Life after lockup: The emotional transition from prisoner to community member

WSBT 22 photo

More than two million adults in the United States are living in prison.

Some stay for life, but many take that experience with them back to our communities.

We report on arrests and sentences every day at WSBT 22, but we rarely show what happens next.

What happens when you have multiple felonies on your record and you're now free?

Before the sun rises, Leonard Talton is preparing his moped for a ride.

It doesn't matter that it's 40 degrees -- it's his only transportation to work. It's one of the obstacles he faces as a convicted felon.

"No license, child support continuing to be ongoing even though I’m incarcerated, license being taken because of child support, not being able to drive to get to the really good jobs, the more felon-friendly,” said Talton.

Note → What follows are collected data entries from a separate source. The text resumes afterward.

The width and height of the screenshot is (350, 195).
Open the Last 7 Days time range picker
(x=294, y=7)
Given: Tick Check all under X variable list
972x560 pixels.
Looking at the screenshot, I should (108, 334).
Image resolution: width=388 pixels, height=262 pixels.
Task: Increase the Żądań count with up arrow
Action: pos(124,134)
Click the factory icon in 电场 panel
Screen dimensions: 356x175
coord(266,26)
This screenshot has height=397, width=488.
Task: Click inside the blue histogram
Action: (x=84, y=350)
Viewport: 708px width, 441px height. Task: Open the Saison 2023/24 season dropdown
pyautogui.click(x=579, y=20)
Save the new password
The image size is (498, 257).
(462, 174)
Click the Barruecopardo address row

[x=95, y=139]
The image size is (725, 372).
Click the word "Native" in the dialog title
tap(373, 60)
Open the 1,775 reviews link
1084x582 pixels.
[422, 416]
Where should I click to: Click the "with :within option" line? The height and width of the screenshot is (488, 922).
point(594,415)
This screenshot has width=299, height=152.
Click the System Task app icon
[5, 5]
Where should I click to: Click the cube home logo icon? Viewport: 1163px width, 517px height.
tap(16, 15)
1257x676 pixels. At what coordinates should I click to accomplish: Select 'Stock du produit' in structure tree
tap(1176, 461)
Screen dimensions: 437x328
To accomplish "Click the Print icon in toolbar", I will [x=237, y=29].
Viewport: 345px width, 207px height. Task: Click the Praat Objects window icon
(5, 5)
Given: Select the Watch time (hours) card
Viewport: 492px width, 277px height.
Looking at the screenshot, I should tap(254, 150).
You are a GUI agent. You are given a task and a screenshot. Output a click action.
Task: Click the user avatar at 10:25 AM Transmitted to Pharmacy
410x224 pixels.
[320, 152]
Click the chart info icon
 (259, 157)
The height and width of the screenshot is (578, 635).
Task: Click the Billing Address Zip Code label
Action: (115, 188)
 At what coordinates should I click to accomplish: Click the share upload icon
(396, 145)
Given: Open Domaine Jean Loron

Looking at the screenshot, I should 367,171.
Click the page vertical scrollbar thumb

He's restarting his life again. He first spent time in prison as a teenager in the 90s.

“When I was incarcerated, I was so mad and bitter," said Talton. "I said 'You know what, when I get out, I’m going to start me a gang.' I’m just going to do everything I want to do."

That's what he did, but then he turned his life around after having sons of his own.

The South Bend Tribune featured him in an article titled "A life transformed" in 2012.

"I had my own consulting company," said Talton. "I had my own nonprofit organization IMU Incorporated. I was the coordinator for a robotics program that was doing great."

That success didn't last.

Talton was arrested on April 9, 2014. He pleaded guilty to possession of cocaine, resisting law enforcement and possession of marijuana.

"I was humbled because here I thought I had it all -- I thought I made it,” said Talton.

Talton spent three years and 11 months behind bars.

He tried appealing his sentencing, but the judge refused, saying, "He has had multiple opportunities to reform his behavior, but has been either unwilling or unable to do so."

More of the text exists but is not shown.